WHAT TO PRODUCE: Each record is to be reproduced verbatim.

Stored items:
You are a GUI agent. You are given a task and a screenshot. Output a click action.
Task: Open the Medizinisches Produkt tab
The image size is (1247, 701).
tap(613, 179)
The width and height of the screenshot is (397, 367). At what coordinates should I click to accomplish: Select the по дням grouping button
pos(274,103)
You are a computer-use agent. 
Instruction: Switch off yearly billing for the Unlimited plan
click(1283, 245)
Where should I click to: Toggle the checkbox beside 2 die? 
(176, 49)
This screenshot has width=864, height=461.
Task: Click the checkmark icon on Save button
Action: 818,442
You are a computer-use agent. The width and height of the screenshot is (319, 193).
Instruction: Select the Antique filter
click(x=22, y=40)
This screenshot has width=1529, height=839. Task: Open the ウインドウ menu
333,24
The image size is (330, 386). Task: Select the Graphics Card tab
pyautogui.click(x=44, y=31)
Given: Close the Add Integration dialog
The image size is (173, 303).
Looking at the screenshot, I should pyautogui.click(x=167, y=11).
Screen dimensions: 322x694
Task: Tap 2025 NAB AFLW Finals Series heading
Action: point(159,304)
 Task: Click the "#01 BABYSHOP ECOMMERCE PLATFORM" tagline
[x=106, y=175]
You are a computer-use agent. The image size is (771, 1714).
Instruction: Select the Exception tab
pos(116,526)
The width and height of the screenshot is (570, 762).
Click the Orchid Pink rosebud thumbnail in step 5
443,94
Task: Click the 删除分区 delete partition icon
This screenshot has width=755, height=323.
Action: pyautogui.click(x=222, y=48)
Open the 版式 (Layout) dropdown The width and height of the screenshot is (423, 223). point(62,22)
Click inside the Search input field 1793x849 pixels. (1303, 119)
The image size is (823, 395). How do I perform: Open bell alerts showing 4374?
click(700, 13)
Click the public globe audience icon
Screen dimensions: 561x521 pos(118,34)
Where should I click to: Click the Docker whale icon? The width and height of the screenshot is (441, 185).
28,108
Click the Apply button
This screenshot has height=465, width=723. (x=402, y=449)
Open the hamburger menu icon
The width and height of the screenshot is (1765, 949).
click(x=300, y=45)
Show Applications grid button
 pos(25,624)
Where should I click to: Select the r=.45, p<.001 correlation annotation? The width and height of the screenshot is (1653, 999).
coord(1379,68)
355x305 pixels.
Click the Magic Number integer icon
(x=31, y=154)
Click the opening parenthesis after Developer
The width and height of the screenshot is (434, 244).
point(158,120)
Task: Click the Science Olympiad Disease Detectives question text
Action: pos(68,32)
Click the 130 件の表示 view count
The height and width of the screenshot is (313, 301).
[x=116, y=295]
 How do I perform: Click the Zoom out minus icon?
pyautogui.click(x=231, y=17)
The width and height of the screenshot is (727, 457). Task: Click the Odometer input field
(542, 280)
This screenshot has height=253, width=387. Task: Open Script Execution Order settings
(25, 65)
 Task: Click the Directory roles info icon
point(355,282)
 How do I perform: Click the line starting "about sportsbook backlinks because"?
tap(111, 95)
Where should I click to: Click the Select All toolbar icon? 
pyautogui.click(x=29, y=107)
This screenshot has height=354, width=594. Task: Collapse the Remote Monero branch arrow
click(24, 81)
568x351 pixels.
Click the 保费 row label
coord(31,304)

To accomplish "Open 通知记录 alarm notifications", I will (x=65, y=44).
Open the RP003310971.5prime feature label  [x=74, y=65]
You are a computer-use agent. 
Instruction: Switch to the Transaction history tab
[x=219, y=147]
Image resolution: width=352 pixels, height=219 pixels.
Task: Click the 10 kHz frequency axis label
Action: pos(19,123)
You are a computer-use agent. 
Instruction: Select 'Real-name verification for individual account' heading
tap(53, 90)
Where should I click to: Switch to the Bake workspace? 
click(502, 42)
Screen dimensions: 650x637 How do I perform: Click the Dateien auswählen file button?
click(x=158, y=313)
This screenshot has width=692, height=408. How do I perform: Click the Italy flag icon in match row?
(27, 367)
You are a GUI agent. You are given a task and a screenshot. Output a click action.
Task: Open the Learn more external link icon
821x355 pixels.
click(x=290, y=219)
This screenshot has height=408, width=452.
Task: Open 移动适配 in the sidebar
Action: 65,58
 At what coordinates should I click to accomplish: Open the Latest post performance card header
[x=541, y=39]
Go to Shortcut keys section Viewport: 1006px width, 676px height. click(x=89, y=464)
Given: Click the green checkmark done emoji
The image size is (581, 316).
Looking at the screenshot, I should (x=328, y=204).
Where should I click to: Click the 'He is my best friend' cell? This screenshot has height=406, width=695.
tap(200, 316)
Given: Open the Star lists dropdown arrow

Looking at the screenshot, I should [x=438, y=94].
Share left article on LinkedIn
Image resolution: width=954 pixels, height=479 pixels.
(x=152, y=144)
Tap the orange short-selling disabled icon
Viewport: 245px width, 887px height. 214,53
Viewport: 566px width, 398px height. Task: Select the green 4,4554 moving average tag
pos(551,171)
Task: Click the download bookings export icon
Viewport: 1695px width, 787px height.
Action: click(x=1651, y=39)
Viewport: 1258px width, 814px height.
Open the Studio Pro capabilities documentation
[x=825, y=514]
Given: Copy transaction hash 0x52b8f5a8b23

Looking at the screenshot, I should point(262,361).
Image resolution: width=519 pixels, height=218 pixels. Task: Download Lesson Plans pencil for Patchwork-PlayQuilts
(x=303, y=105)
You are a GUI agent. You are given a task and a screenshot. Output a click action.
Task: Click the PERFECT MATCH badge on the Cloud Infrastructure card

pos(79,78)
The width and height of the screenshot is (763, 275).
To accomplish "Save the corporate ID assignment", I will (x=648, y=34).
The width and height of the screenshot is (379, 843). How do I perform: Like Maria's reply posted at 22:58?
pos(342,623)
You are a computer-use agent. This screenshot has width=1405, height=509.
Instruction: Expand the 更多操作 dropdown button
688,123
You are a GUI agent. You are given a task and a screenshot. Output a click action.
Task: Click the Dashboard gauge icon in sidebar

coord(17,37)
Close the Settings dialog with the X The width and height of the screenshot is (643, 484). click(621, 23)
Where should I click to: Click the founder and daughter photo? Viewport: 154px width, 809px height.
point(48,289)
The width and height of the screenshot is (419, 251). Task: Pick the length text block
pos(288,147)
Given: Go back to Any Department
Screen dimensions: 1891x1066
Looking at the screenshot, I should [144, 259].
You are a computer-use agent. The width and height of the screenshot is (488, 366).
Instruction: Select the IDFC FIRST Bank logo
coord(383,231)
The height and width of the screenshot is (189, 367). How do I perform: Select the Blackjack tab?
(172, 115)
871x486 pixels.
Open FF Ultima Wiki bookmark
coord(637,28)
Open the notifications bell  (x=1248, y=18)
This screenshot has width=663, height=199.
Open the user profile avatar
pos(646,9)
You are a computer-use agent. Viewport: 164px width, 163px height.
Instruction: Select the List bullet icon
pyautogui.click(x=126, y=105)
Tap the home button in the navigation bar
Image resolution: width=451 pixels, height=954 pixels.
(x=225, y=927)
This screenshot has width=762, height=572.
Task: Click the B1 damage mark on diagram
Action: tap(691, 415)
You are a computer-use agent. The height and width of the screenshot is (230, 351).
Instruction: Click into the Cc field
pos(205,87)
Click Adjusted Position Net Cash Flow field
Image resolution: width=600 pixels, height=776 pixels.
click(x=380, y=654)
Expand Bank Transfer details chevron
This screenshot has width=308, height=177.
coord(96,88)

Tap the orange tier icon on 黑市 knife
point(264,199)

ANSWER SECTION:
You are a GUI agent. You are given a task and a screenshot. Output a click action.
Task: Open the Medizinisches Produkt tab
The image size is (1247, 701).
tap(613, 179)
The width and height of the screenshot is (397, 367). At what coordinates should I click to accomplish: Select the по дням grouping button
pos(274,103)
You are a computer-use agent. 
Instruction: Switch off yearly billing for the Unlimited plan
click(1283, 245)
Where should I click to: Toggle the checkbox beside 2 die? 
(176, 49)
This screenshot has width=864, height=461.
Task: Click the checkmark icon on Save button
Action: 818,442
You are a computer-use agent. The width and height of the screenshot is (319, 193).
Instruction: Select the Antique filter
click(x=22, y=40)
This screenshot has width=1529, height=839. Task: Open the ウインドウ menu
333,24
The image size is (330, 386). Task: Select the Graphics Card tab
pyautogui.click(x=44, y=31)
Given: Close the Add Integration dialog
The image size is (173, 303).
Looking at the screenshot, I should pyautogui.click(x=167, y=11).
Screen dimensions: 322x694
Task: Tap 2025 NAB AFLW Finals Series heading
Action: point(159,304)
 Task: Click the "#01 BABYSHOP ECOMMERCE PLATFORM" tagline
[x=106, y=175]
You are a computer-use agent. The image size is (771, 1714).
Instruction: Select the Exception tab
pos(116,526)
The width and height of the screenshot is (570, 762).
Click the Orchid Pink rosebud thumbnail in step 5
443,94
Task: Click the 删除分区 delete partition icon
This screenshot has width=755, height=323.
Action: pyautogui.click(x=222, y=48)
Open the 版式 (Layout) dropdown The width and height of the screenshot is (423, 223). point(62,22)
Click inside the Search input field 1793x849 pixels. (1303, 119)
The image size is (823, 395). How do I perform: Open bell alerts showing 4374?
click(700, 13)
Click the public globe audience icon
Screen dimensions: 561x521 pos(118,34)
Where should I click to: Click the Docker whale icon? The width and height of the screenshot is (441, 185).
28,108
Click the Apply button
This screenshot has height=465, width=723. (x=402, y=449)
Open the hamburger menu icon
The width and height of the screenshot is (1765, 949).
click(x=300, y=45)
Show Applications grid button
 pos(25,624)
Where should I click to: Select the r=.45, p<.001 correlation annotation? The width and height of the screenshot is (1653, 999).
coord(1379,68)
355x305 pixels.
Click the Magic Number integer icon
(x=31, y=154)
Click the opening parenthesis after Developer
The width and height of the screenshot is (434, 244).
point(158,120)
Task: Click the Science Olympiad Disease Detectives question text
Action: pos(68,32)
Click the 130 件の表示 view count
The height and width of the screenshot is (313, 301).
[x=116, y=295]
 How do I perform: Click the Zoom out minus icon?
pyautogui.click(x=231, y=17)
The width and height of the screenshot is (727, 457). Task: Click the Odometer input field
(542, 280)
This screenshot has height=253, width=387. Task: Open Script Execution Order settings
(25, 65)
 Task: Click the Directory roles info icon
point(355,282)
 How do I perform: Click the line starting "about sportsbook backlinks because"?
tap(111, 95)
Where should I click to: Click the Select All toolbar icon? 
pyautogui.click(x=29, y=107)
This screenshot has height=354, width=594. Task: Collapse the Remote Monero branch arrow
click(24, 81)
568x351 pixels.
Click the 保费 row label
coord(31,304)

To accomplish "Open 通知记录 alarm notifications", I will (x=65, y=44).
Open the RP003310971.5prime feature label  [x=74, y=65]
You are a computer-use agent. 
Instruction: Switch to the Transaction history tab
[x=219, y=147]
Image resolution: width=352 pixels, height=219 pixels.
Task: Click the 10 kHz frequency axis label
Action: pos(19,123)
You are a computer-use agent. 
Instruction: Select 'Real-name verification for individual account' heading
tap(53, 90)
Where should I click to: Switch to the Bake workspace? 
click(502, 42)
Screen dimensions: 650x637 How do I perform: Click the Dateien auswählen file button?
click(x=158, y=313)
This screenshot has width=692, height=408. How do I perform: Click the Italy flag icon in match row?
(27, 367)
You are a GUI agent. You are given a task and a screenshot. Output a click action.
Task: Open the Learn more external link icon
821x355 pixels.
click(x=290, y=219)
This screenshot has height=408, width=452.
Task: Open 移动适配 in the sidebar
Action: 65,58
 At what coordinates should I click to accomplish: Open the Latest post performance card header
[x=541, y=39]
Go to Shortcut keys section Viewport: 1006px width, 676px height. click(x=89, y=464)
Given: Click the green checkmark done emoji
The image size is (581, 316).
Looking at the screenshot, I should (x=328, y=204).
Where should I click to: Click the 'He is my best friend' cell? This screenshot has height=406, width=695.
tap(200, 316)
Given: Open the Star lists dropdown arrow

Looking at the screenshot, I should [x=438, y=94].
Share left article on LinkedIn
Image resolution: width=954 pixels, height=479 pixels.
(x=152, y=144)
Tap the orange short-selling disabled icon
Viewport: 245px width, 887px height. 214,53
Viewport: 566px width, 398px height. Task: Select the green 4,4554 moving average tag
pos(551,171)
Task: Click the download bookings export icon
Viewport: 1695px width, 787px height.
Action: click(x=1651, y=39)
Viewport: 1258px width, 814px height.
Open the Studio Pro capabilities documentation
[x=825, y=514]
Given: Copy transaction hash 0x52b8f5a8b23

Looking at the screenshot, I should point(262,361).
Image resolution: width=519 pixels, height=218 pixels. Task: Download Lesson Plans pencil for Patchwork-PlayQuilts
(x=303, y=105)
You are a GUI agent. You are given a task and a screenshot. Output a click action.
Task: Click the PERFECT MATCH badge on the Cloud Infrastructure card

pos(79,78)
The width and height of the screenshot is (763, 275).
To accomplish "Save the corporate ID assignment", I will (x=648, y=34).
The width and height of the screenshot is (379, 843). How do I perform: Like Maria's reply posted at 22:58?
pos(342,623)
You are a computer-use agent. This screenshot has width=1405, height=509.
Instruction: Expand the 更多操作 dropdown button
688,123
You are a GUI agent. You are given a task and a screenshot. Output a click action.
Task: Click the Dashboard gauge icon in sidebar

coord(17,37)
Close the Settings dialog with the X The width and height of the screenshot is (643, 484). click(621, 23)
Where should I click to: Click the founder and daughter photo? Viewport: 154px width, 809px height.
point(48,289)
The width and height of the screenshot is (419, 251). Task: Pick the length text block
pos(288,147)
Given: Go back to Any Department
Screen dimensions: 1891x1066
Looking at the screenshot, I should [144, 259].
You are a computer-use agent. The width and height of the screenshot is (488, 366).
Instruction: Select the IDFC FIRST Bank logo
coord(383,231)
The height and width of the screenshot is (189, 367). How do I perform: Select the Blackjack tab?
(172, 115)
871x486 pixels.
Open FF Ultima Wiki bookmark
coord(637,28)
Open the notifications bell  (x=1248, y=18)
This screenshot has width=663, height=199.
Open the user profile avatar
pos(646,9)
You are a computer-use agent. Viewport: 164px width, 163px height.
Instruction: Select the List bullet icon
pyautogui.click(x=126, y=105)
Tap the home button in the navigation bar
Image resolution: width=451 pixels, height=954 pixels.
(x=225, y=927)
This screenshot has width=762, height=572.
Task: Click the B1 damage mark on diagram
Action: tap(691, 415)
You are a computer-use agent. The height and width of the screenshot is (230, 351).
Instruction: Click into the Cc field
pos(205,87)
Click Adjusted Position Net Cash Flow field
Image resolution: width=600 pixels, height=776 pixels.
click(x=380, y=654)
Expand Bank Transfer details chevron
This screenshot has width=308, height=177.
coord(96,88)

Tap the orange tier icon on 黑市 knife
point(264,199)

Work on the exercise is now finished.